Las autoridades belgas hallaron hoy miércoles los cadáveres de Stacy y Nathalie, las dos niñas desaparecidas en Lieja, este, 18 días atrás, en un descubrimiento que dejó en estado de conmoción a Bélgica, diez años después del 'caso Dutroux' de pedofilia.
Stacy de siete años y Nathalie, 10, que habían desaparecido en la noche del 9 al 10 de junio en Lieja, fueron halladas 'asesinadas', declaró el procurador general de la ciudad, Cédric Visart de Bocarmé, en una conferencia de prensa.
'En ningún momento se abandonó la esperanza de un desenlace feliz.

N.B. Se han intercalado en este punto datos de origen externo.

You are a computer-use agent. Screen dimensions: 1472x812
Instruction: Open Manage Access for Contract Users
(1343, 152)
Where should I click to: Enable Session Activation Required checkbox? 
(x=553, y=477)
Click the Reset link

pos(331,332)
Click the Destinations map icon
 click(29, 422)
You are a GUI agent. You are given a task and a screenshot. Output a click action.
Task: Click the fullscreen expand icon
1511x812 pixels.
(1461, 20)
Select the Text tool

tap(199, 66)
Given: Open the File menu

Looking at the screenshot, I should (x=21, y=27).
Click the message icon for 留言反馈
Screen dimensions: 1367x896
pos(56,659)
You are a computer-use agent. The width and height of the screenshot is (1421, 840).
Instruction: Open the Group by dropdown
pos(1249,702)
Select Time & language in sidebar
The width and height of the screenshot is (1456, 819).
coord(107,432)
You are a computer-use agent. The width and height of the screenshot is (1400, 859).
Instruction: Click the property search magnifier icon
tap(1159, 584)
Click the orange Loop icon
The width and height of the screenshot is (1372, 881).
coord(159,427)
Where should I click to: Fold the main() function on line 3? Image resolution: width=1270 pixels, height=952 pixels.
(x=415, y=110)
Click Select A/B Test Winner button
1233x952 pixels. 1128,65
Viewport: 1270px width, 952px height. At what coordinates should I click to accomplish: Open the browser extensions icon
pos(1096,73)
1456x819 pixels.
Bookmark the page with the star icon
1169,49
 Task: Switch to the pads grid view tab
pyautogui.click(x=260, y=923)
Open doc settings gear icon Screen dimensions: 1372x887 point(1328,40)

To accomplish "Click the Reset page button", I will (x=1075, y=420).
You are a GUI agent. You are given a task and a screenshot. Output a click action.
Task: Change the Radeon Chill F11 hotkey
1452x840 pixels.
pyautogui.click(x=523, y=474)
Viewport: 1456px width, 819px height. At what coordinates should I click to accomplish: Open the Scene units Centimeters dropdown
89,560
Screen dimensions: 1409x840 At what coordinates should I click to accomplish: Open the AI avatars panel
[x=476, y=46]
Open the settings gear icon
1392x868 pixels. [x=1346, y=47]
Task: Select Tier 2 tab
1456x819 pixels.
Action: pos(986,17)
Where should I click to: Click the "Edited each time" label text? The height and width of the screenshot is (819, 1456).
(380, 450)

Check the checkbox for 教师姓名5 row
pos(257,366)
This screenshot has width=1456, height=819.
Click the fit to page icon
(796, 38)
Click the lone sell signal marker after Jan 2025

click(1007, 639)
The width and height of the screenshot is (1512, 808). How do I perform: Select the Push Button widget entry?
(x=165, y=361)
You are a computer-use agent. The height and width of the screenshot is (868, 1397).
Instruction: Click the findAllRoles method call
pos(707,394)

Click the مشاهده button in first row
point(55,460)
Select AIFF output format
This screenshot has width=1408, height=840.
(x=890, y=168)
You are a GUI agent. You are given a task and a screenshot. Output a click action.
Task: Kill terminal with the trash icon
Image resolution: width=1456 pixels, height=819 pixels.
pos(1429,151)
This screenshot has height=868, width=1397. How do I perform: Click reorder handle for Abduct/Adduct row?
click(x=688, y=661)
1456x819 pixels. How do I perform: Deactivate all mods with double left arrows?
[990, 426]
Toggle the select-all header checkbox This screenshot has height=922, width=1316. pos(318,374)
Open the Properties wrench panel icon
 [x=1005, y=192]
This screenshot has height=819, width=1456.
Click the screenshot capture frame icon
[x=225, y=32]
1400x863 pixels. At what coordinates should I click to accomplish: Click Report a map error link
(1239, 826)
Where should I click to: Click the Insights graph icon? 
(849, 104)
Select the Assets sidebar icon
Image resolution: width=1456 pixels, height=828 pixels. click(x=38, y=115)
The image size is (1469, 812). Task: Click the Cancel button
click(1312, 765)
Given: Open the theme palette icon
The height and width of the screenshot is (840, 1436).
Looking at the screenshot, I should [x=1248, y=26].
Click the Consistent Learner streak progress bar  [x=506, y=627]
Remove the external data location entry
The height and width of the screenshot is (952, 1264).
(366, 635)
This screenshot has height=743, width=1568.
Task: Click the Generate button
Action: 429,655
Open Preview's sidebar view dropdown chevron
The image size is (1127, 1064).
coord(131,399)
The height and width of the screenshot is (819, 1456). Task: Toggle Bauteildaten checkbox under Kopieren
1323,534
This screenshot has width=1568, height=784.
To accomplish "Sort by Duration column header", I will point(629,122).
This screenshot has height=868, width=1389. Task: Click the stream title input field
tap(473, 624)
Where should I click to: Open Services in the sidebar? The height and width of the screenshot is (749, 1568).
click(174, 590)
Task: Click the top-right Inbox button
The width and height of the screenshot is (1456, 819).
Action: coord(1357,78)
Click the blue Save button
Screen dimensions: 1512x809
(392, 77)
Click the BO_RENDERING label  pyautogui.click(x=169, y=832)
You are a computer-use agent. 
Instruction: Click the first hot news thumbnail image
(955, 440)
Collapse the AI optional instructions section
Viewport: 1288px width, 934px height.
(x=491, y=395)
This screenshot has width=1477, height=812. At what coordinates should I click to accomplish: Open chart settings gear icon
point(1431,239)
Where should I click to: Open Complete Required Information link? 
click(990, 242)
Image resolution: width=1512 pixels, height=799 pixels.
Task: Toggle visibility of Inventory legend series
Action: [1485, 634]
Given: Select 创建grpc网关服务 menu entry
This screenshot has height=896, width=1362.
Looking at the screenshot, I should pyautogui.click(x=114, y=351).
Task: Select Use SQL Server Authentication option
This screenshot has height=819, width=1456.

Desgraciadamente, esas esperanzas se acabaron hoy con el descubrimiento de las niñas muertas, debo decir asesinadas', afirmó el procurador, agregando que se hará todo para 'buscar al o los autores' del crimen.
'No se puede pensar que haya sido un accidente', señaló de su lado la procuradora del rey, Anne Bourguignont, incluso si la justicia deberá esperar los resultados de las autopsias para tener la confirmación de que las niñas efectivamente fueron asesinadas.
Los resultados de esas autopsias, que comenzaron a llevarse a cabo hoy por la tarde, no estarán disponibles hasta mañana.
Un primer cadáver, el de Stacy Lemmens, fue hallado por los investigadores debajo de una tapa de desagüe junto a las vías del ferrocarril cerca del barrio popular de Saint Leonard, según un comunicado de la fiscalía de Lieja.
Menos de cinco horas más tarde, un segundo cuerpo, el de Nathalie Mahy, fue descubierto a unos metros, en el interior de una gran cañería de desagüe pluvial.
El estado de descomposición de los cadáveres indica que la muerte de las niñas no es reciente, agregó Anne Bourguignont.
Stacy y Nathalie habían desaparecido en la noche del 9 al 10 de junio cuando jugaban en la calle al final de una feria organizada en Saint Leonard mientras sus padres bebían una copa con amigos en un bar cercano.
Las dos niñas eran hermanastras, ya que la madre de Stacy está unida actualmente con el padre de Nathalie.
La zona cerca del ferrocarril en la que fueron hallados los cadáveres ya había sido registrada sin resultados al inicio de la investigación.
'Es un matorral. Lo registramos con los medios que teníamos, incluyendo perros adiestrados', subrayó el comisario a cargo de las tareas de búsqueda, Alain Remue, precisando que los investigadores ya habían previsto desde el inicio volver a ese lugar más tarde.
Tras la desaparición de las niñas la policía belga había registrado de pies a cabeza el barrio Saint Leonard y verificó las actividades de varios pedófilos que viven en los alrededores.
La justicia había procedido a una sola detención, la de Abdelá Ait Ud, un hombre condenado anteriormente por violación de menores y que se encontraba en el bar cerca del cual desaparecieron las niñas en la noche del 9 de junio.
Este marroquí de 38 años se había presentado ante la policía tres días después de los hechos, y había sido inculpado de 'secuestro' y 'retención ilegal de personas' pese a haber negado cualquier implicación en varios interrogatorios.
'Tiene la presunción de inocencia, pero sigue detenido', declaró Bourguingnont, indicando que la justicia volvería a interrogarlo.
Su apartamento fue registrado y se tomaron muestras de sangre y esperma, cuyos resultados definitivos aún no estaban disponibles el miércoles.
El descubrimiento de los cuerpos dejó a Bélgica en estado de conmoción, diez años después de los horrores del caso Dutroux, el más siniestro de la historia del país.
Marc Dutroux, el 'Monstruo de Charleroi', fue detenido en 1996 y condenado a cadena perpetua por el secuestro, violación y asesinato de cuatro chicas de entre 8 y 17 años.
El 'Caso Dutroux' había comenzado precisamente en Lieja, a fines de junio de 1995, con la desaparición de dos niñas de ocho años, Julie Lejeune y Melissa Russo, que jugaban cerca de sus casas en un barrio residencial de esta ciudad.
En aquel entonces, las autoridades belgas multiplicaron los errores durante la investigación y por ello los cuerpos de Julie y Melissa recién fueron hallados un año más tarde, en 1996, enterrados en una de las propiedades de Dutroux.
Esta vez el primer ministro belga, Guy Verhofstadt, saludó la 'tenacidad' de los investigadores.
Pero también demostró la conmoción que vive Bélgica, al evocar el 'sentimiento de aversión, tristeza e impotencia' provocado por el descubrimiento de los cadáveres.
'Es un horror. Hoy es un día de tristeza porque teníamos esperanzas hasta el último minuto', confió de su lado a la AFP el jefe de la investigación, el comisario Remue.